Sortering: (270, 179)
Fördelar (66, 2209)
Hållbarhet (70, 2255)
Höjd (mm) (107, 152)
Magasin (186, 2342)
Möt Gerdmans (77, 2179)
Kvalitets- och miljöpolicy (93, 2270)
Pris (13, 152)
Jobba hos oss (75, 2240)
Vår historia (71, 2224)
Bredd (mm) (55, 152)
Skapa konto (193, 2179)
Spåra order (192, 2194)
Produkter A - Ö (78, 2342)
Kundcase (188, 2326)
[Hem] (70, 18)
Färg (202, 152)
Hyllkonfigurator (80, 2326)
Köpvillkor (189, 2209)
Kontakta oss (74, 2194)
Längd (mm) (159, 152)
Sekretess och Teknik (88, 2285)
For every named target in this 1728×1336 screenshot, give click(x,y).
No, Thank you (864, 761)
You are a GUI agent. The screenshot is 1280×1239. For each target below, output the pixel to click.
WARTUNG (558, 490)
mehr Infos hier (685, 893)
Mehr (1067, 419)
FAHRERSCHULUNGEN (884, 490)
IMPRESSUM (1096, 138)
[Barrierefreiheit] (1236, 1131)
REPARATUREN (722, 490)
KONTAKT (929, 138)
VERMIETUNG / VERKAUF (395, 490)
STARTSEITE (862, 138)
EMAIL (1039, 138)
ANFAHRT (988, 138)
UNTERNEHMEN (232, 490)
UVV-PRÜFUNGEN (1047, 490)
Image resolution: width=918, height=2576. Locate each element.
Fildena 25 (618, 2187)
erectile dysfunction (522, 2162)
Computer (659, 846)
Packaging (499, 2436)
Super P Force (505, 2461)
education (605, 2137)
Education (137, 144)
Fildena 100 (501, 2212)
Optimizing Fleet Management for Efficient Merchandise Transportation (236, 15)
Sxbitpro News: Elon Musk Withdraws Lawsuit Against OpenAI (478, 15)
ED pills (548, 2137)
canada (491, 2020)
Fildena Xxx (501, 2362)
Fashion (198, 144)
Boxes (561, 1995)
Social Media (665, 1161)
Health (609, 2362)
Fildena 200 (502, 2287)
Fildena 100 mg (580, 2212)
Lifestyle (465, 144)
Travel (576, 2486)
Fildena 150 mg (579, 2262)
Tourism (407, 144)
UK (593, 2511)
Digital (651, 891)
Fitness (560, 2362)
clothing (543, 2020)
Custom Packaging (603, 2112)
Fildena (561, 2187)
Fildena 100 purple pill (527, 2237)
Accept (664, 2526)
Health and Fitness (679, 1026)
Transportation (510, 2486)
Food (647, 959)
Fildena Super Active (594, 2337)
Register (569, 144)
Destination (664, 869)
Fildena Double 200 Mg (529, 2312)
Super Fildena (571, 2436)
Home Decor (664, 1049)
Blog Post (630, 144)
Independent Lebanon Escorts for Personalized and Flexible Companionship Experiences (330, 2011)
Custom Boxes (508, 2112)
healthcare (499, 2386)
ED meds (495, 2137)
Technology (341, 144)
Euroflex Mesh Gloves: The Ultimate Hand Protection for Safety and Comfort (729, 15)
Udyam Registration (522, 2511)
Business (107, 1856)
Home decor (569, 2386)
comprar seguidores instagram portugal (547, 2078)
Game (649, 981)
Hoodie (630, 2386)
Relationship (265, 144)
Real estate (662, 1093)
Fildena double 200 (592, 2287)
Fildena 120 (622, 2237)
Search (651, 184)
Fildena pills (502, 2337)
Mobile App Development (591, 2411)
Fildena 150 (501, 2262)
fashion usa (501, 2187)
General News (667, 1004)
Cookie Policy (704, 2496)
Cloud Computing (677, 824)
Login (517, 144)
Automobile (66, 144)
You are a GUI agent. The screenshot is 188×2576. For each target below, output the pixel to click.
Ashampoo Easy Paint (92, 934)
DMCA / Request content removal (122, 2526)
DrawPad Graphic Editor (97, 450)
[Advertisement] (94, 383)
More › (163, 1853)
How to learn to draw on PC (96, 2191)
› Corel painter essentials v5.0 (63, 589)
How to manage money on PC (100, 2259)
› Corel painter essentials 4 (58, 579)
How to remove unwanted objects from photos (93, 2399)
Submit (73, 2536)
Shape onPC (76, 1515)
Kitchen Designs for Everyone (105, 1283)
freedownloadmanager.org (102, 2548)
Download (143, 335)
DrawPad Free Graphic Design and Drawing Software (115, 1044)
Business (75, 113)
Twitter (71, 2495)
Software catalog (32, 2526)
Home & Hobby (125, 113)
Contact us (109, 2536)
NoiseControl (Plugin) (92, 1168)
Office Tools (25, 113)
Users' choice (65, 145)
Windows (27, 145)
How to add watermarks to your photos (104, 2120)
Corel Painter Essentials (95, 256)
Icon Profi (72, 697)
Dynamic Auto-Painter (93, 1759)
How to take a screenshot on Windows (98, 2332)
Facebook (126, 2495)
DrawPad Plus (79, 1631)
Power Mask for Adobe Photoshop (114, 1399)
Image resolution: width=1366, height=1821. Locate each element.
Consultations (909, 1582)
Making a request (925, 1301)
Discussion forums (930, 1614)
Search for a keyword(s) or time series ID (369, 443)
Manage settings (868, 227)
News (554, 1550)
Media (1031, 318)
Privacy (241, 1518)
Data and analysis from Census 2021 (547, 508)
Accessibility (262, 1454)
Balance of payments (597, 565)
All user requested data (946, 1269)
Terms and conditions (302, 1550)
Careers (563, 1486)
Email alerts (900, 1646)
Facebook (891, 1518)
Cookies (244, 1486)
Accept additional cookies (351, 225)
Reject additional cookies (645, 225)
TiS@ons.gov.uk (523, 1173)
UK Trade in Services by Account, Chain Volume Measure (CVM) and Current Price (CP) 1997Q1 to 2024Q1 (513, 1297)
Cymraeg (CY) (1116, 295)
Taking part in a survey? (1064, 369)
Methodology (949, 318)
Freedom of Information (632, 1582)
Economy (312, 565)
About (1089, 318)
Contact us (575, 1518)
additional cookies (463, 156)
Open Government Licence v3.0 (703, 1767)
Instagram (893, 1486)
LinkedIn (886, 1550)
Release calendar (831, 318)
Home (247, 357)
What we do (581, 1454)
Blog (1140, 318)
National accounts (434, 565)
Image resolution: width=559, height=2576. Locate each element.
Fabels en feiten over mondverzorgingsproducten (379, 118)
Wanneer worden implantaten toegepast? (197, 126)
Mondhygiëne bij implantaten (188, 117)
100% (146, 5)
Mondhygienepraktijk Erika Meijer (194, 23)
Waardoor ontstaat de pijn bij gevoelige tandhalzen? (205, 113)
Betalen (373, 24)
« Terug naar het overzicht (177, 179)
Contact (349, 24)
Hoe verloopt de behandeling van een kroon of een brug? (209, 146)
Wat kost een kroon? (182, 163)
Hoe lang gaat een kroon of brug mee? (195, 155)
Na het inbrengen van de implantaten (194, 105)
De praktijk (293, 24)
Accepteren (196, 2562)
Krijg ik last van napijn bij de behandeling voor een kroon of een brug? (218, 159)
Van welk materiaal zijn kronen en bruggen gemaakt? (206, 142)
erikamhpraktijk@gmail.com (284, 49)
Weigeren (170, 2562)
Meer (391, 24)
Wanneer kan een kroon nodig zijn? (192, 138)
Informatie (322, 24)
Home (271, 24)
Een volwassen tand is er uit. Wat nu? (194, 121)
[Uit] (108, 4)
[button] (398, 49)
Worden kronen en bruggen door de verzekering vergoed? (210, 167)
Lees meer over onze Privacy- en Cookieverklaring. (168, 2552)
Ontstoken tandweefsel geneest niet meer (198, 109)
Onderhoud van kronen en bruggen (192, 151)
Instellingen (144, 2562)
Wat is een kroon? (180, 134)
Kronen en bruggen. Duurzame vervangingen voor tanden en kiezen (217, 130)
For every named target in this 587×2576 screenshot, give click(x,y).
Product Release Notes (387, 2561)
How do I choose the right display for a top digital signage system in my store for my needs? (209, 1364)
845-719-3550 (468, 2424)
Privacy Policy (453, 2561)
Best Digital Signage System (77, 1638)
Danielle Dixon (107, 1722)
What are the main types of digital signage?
******
Return each line from the entries above that includes "agent".

You are a GUI agent. The screenshot is 1280×1239. For each target below, output the pixel to click.
You are a GUI agent. The screenshot is 188×2576. For each target below, output the pixel to click.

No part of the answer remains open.